Below we’ll look at a few best practices as they apply to serverless applications, and see how they can help you build a more cohesive picture of your application’s behavior.
One of the most crucial parts of monitoring your serverless application is understanding how the parts tie together. You’ll likely begin with your code, which you’ll likely need to follow in a step-by-step manner in order to track down bugs and bad behavior – something that distributed tracing will make much easier.
Making use of native tools like AWS X-Ray will get you very far towards monitoring aws lambda functions, but as it is limited to AWS resources you’ll still encounter gaps in your distributed tracing coverage. To work around this, leverage an open-source tool like OpenTracing to create a cohesive view of the flow of logic in your application.
Coupled with copious logging and log aggregation, this can get you most of the way to the debugging fidelity of a traditional web application without significant impact to your codebase.
Native monitoring will provide you with an early warning system for the components that comprise your serverless application. By leveraging the tools your serverless function provider offers, you will be able to tie directly into their infrastructure and identify issues as they arise in real-time.
However, this will only give you a partial view of your application’s health. Use third-party tools to supplement your serverless monitoring, giving you a more complete view of your application’s health.
Oftentimes the user interfaces for native monitoring tools in a serverless provider’s ecosystem are complex due to the nature of the product. Things like CloudWatch logs are spread across multiple different AWS resources, for example, creating a nightmare when trying to build a distributed tracing system using native tools.

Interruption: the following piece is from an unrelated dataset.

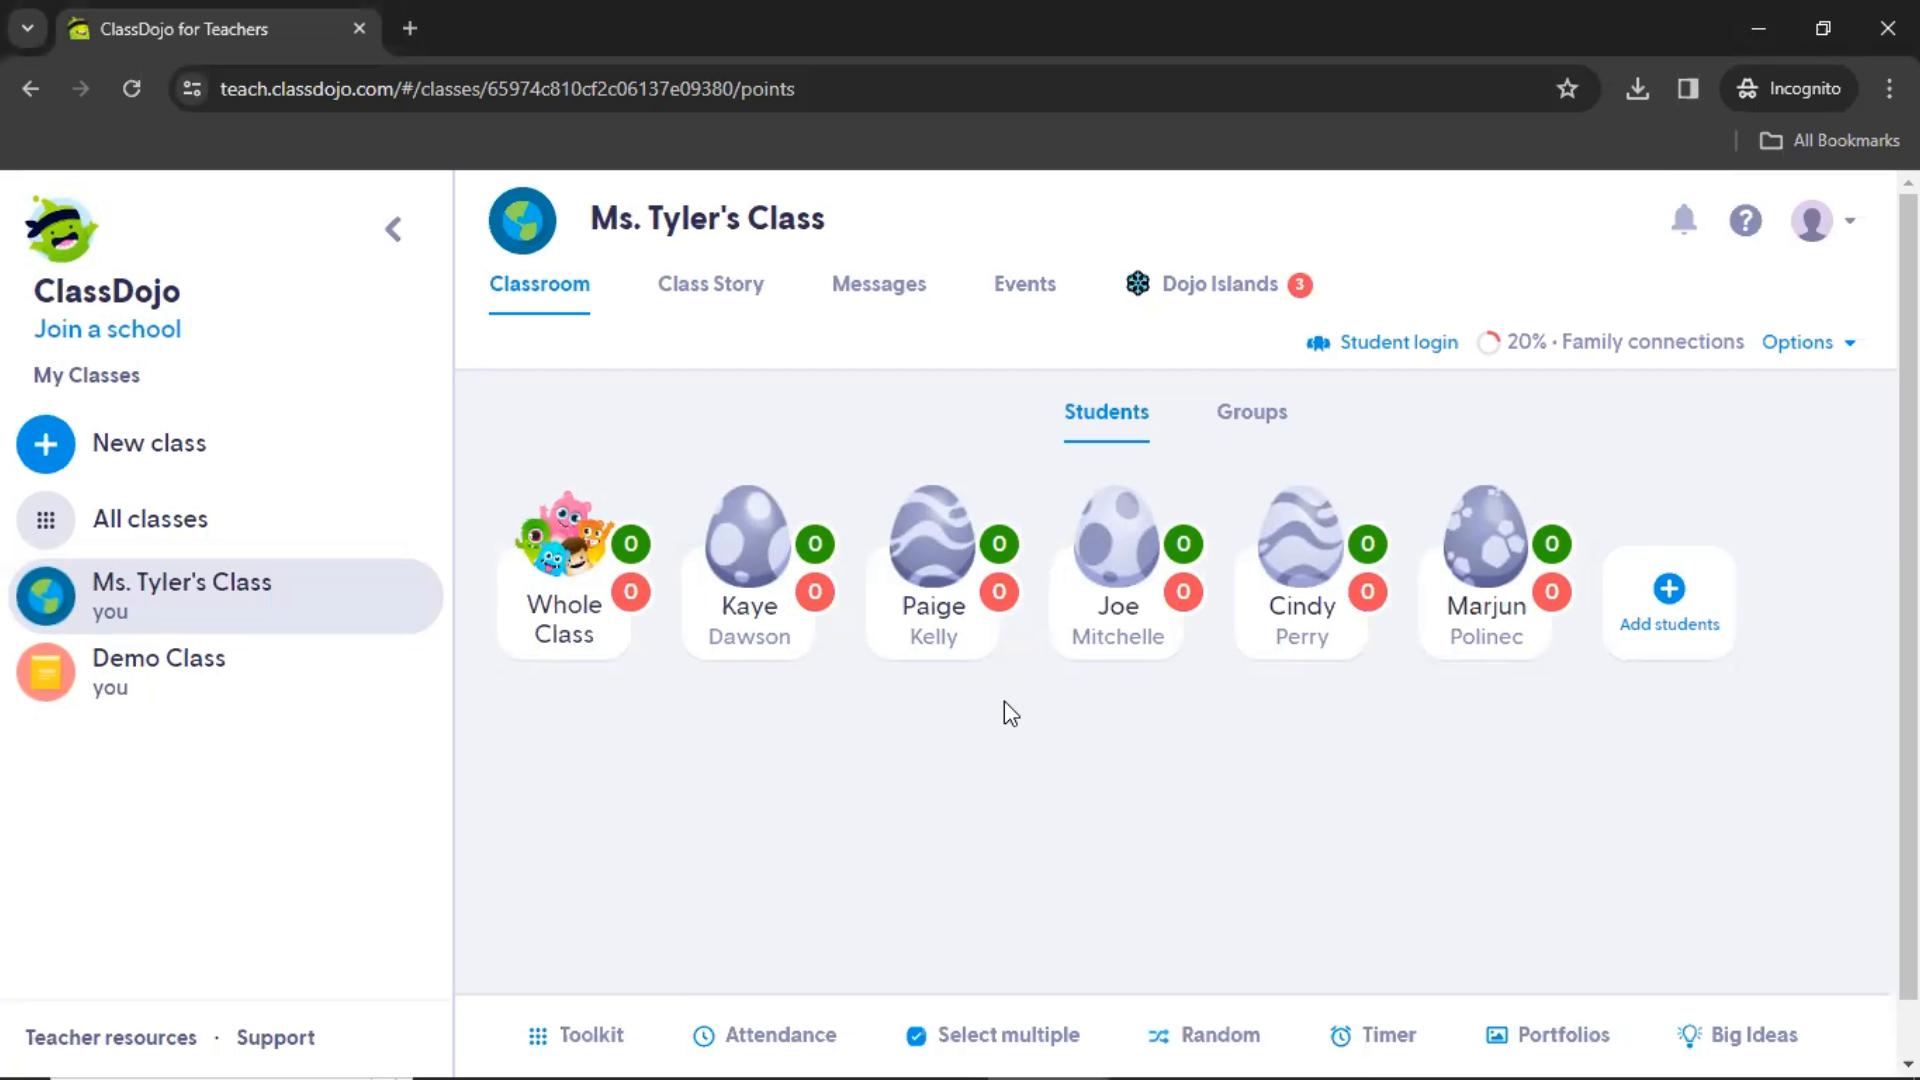
Task: Add students to Ms. Tyler's Class
Action: [1668, 601]
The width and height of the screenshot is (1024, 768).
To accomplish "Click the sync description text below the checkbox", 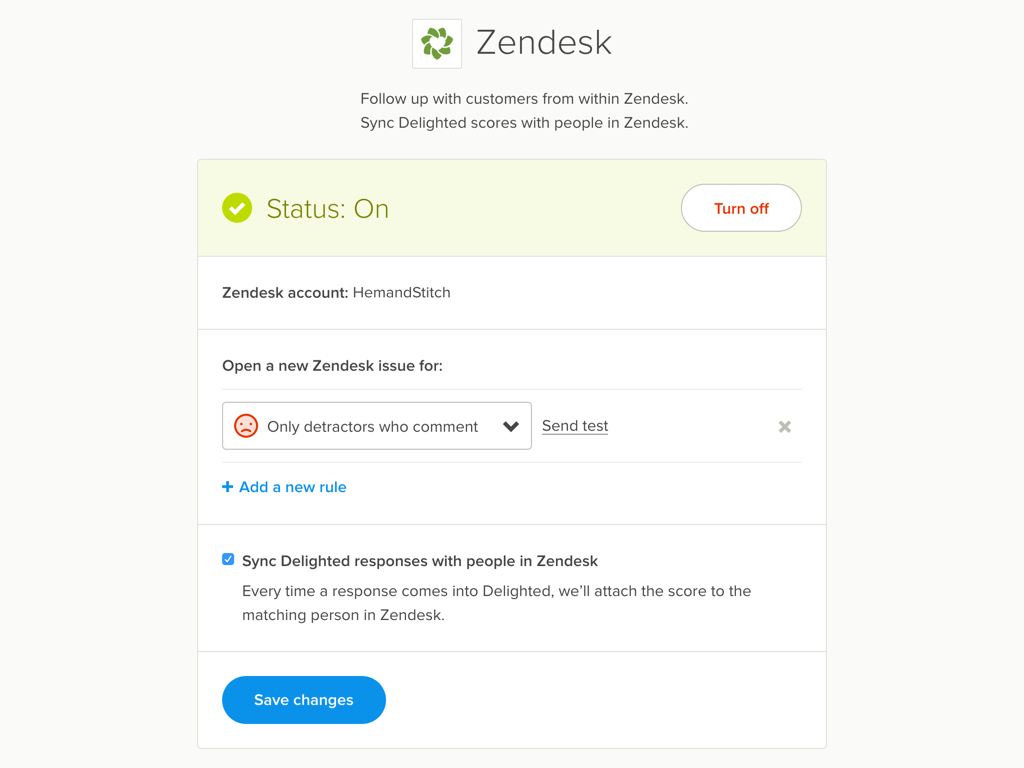I will 496,603.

Additionally, errors lose a lot of context when filtered through native monitoring tools as your application runs. By centralizing this information with a third party, you can build a better picture of the current state of your application.
Make use of log aggregators like Logz.io to cut through the frustration of provider log UIs – this will also give you analysis tools that can help you build informative dashboards on your system’s behavior.

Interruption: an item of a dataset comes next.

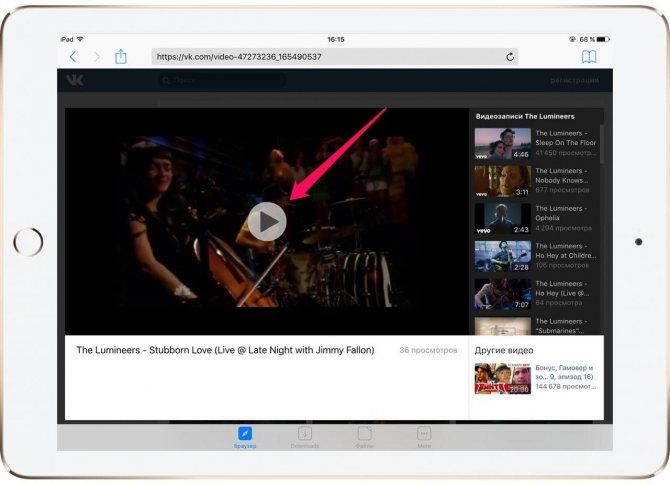This screenshot has height=485, width=670.
Task: Click the VK logo
Action: pyautogui.click(x=75, y=80)
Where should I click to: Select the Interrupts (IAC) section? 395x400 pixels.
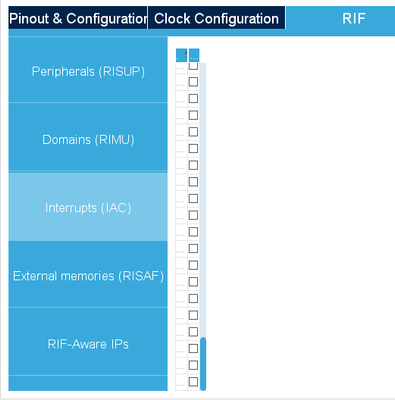click(88, 207)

Coupled with an exception aggregator like Raygun, you can catch most of the edge cases that lead to bad behavior in your application, preventing issues before they have significant impact for your users.
While serverless applications can give you massive benefits in terms of application availability and scalability, these benefits can come at a significant cost of ease of maintenance.

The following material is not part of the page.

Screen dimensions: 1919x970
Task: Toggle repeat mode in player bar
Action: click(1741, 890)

With a system that is distributed by default, standard defensive development practices that worked fine in a traditional web application will require additional thought and consideration.
Given the importance of monitoring an application’s health, this means that you’ll want to dedicate significant effort to ensuring that your application is running smoothly. With the appropriate mix of third party and native tools, you can get monitoring fidelity rivalling that of a traditional web application.